## Record extracts:
------------------------------------------------

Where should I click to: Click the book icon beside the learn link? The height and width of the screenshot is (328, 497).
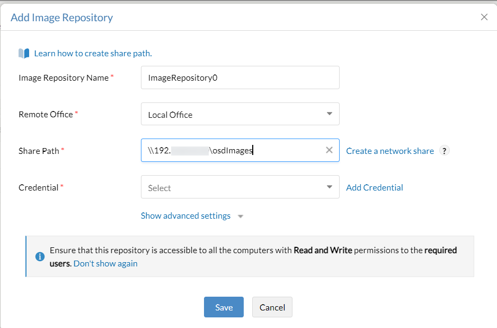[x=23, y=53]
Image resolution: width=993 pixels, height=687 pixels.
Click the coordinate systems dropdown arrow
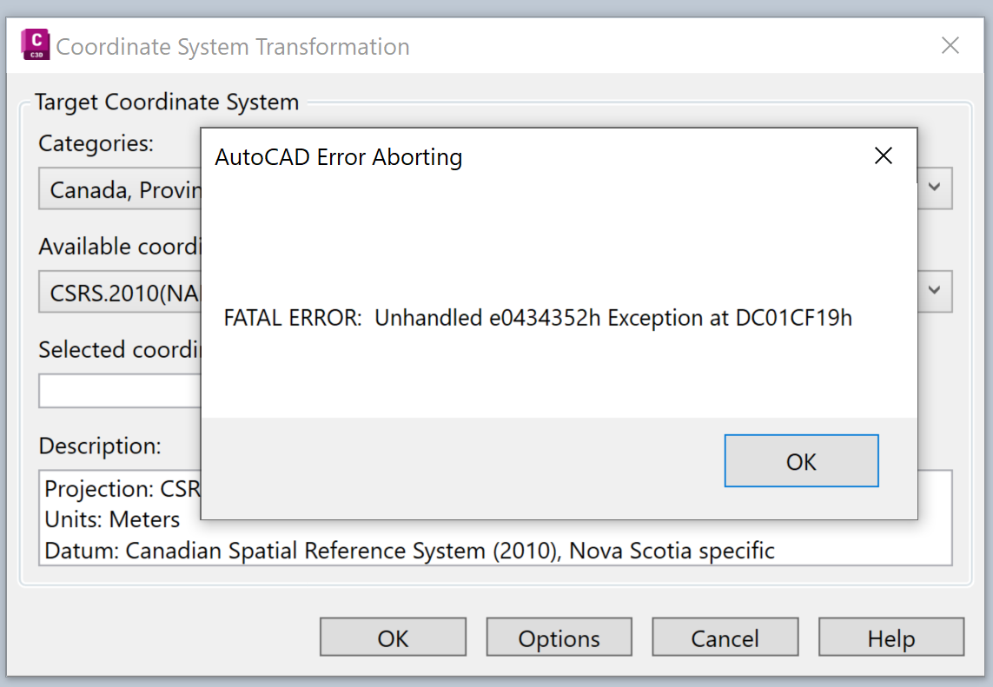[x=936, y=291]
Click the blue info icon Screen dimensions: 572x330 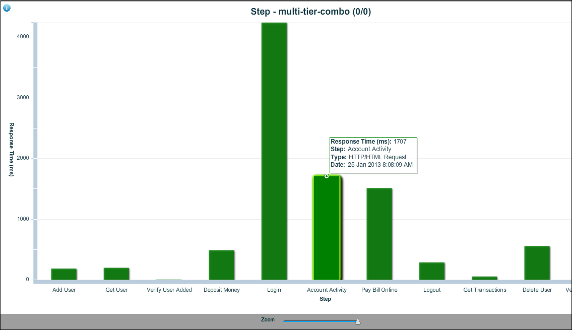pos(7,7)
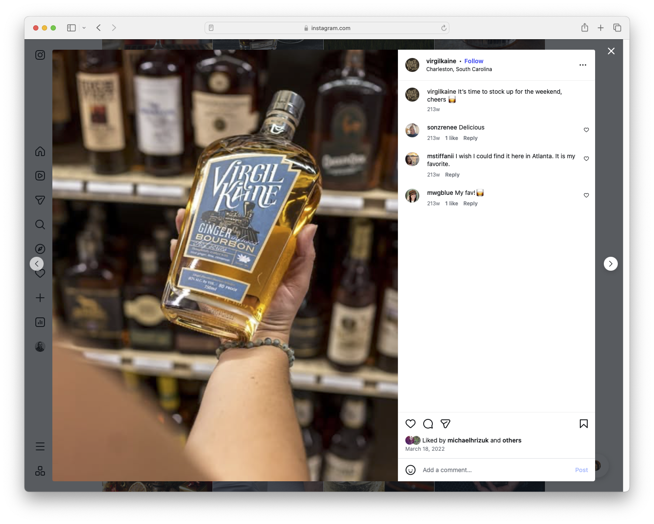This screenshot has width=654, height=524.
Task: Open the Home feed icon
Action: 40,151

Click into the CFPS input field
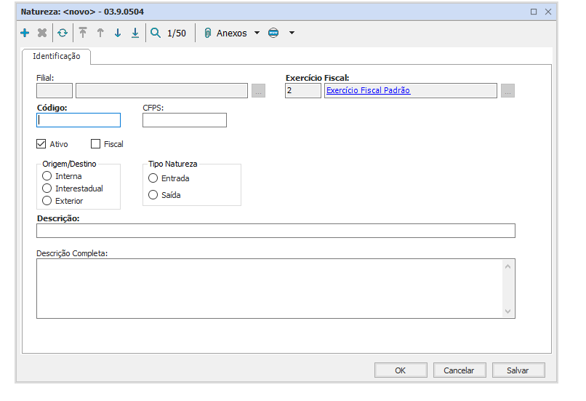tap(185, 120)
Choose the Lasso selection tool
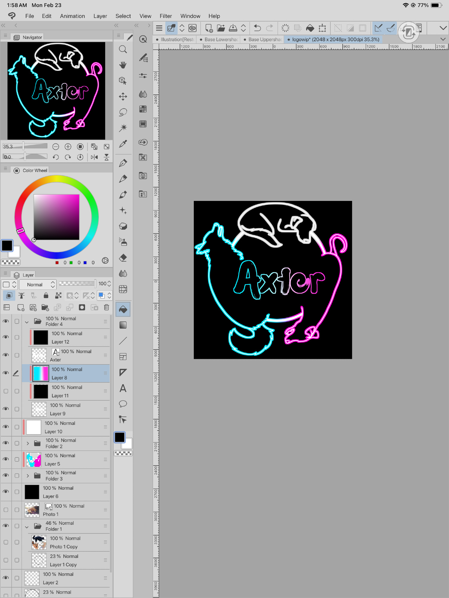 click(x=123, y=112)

------------------------------------------------

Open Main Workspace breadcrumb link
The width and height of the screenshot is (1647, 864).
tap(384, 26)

------------------------------------------------

## Task to carry out:
Extract the entries starting with the line that contains "Where should I" and going on through the line that contains "[x=936, y=291]", reproducing each of those lines exactly. Leave the pictures out of your answer.

## Task result:
Where should I click to: Click the book icon beside the learn link? The height and width of the screenshot is (328, 497).
[x=23, y=53]
Image resolution: width=993 pixels, height=687 pixels.
Click the coordinate systems dropdown arrow
[x=936, y=291]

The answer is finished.